Why do I write all this? Pure entertainment. This. Everything I’ve just stated is literally my train of thought. And the ensuing blog posts will more or less follow this theme of pondering life, asking questions, attempting to answer those questions, and confronting the bitter and mysterious realities of our existence here on planet Earth – as I perceive them to be.
Now, back to the main event:
I am confident more so because I know myself. Or at least I think I know myself. (And that’s all that matters right?) I know that I am strong, mentally greater than physically. (Although, my legs are quite muscular. My body could be compared to that of the T-Rex: wimpy, pathetic arms, atop towering, monstrous, thighs and delectable calves). I know that I am witty, and if forced to keep up a conversation, I can do that. I am not fake (but would a fake person know they are fake? Probably not. So you’re going to have to take my word for it.
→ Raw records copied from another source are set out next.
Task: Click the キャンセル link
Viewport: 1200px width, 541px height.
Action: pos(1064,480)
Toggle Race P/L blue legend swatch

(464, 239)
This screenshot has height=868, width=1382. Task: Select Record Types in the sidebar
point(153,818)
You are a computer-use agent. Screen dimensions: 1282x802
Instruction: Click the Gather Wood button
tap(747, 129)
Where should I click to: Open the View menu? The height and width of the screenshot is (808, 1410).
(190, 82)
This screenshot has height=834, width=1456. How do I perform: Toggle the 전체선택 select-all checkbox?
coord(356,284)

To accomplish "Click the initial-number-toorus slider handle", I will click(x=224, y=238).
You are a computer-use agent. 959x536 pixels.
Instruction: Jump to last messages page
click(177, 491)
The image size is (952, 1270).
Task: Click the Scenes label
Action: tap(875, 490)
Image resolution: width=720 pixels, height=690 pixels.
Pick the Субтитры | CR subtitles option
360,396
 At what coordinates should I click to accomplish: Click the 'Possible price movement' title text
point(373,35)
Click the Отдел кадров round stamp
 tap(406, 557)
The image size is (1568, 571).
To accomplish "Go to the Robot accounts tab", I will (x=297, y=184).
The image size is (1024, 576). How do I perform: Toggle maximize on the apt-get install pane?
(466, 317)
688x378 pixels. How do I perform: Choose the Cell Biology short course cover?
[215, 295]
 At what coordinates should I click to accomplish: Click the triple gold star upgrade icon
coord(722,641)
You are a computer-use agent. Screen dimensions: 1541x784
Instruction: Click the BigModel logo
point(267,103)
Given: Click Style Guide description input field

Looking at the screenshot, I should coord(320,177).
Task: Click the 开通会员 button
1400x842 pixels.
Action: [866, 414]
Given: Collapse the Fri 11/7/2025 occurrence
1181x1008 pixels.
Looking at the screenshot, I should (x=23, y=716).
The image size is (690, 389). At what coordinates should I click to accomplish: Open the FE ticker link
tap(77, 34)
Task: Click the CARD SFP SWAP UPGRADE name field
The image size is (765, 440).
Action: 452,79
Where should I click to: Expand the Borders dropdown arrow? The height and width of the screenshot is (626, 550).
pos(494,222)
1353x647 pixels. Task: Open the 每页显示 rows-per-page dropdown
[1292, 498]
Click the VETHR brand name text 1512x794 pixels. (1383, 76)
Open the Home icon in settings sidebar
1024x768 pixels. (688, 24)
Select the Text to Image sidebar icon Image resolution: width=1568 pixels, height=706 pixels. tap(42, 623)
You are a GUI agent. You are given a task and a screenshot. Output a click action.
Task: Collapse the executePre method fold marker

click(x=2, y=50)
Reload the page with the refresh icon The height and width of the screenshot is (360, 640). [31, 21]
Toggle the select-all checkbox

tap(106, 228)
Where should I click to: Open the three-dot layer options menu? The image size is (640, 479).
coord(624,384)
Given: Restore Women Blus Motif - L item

We’ll pursue the issue of being fake in a later post.) If I do not like you I will not be cruel, but I will also not give you any pretense of a future of friendship. And that is not being mean, that is being honest. There is a difference. I am easily distracted – if you couldn’t tell that already. I like many things, and it takes almost nothing for me to be amused. But it takes almost everything for me to truly smile. Along with being easily distracted, I am easily restless. After being inside for too long I grow solemn. Anywhere outside is better than somewhere enclosed. Wind and the sun make me feel alive. Along with the restlessness and being easily distracted, I change my mind like a kid in a candy store. (By the way, clichés make me barf). Which is why my two biggest fears are the unknown and any legitimate commitment. (Funnily enough, although these are my two biggest fears – they are also two of my greatest fascinations). Also, I think you should know I probably won’t finish whatever this is. I don’t even know what this is, but you’ll probably hit a dead end at some point. So don’t look forward to an end.
I am 90% proud of myself. Still working on accepting the other 10% of my life that are mistakes. Or are they? Nah. I am kind. I am holistic. I love animals. I do not eat them (at least not the ones that I can see a personality in. So, yes this is me admitting that I eat seafood occasionally because I simply can’t connect to a fish like I can to a cow. This is also me recognizing that this makes me a hypocrite. Ok, great, now we can move on. But! For the record, I rarely eat seafood…anyways). I enjoy music, playing and listening. Books are my friends. And I only keep a few close ones. Friends, that is. If I lived alone for the rest of my life I would probably be ok (this subject will also be approached later in a post most likely to be called “Chelsea Handler“).
A lot of things confuse me. Like relationships. Everything about them. Why do we get into them? Why do we stay in them, even through the bad times? How is it possible that we can learn to love a stranger like they’re blood? Why do we open ourselves up to the possibility of heartbreak? It’s exhausting just thinking about it. Again. To be pursued later.
Anyways. This has been fun.
I would love to interact with you – Stranger, who is reading this. Friend, family member, whoever is reading this. Feel free to comment. To respond. To post your answer to any of my theoretical questions posed. My only request – Be genuine. Please.
Not sure how to end this now, so bye.
Wait! (P.S. Just thought you should know, I’m 20 years old and in college). Ok, now bye.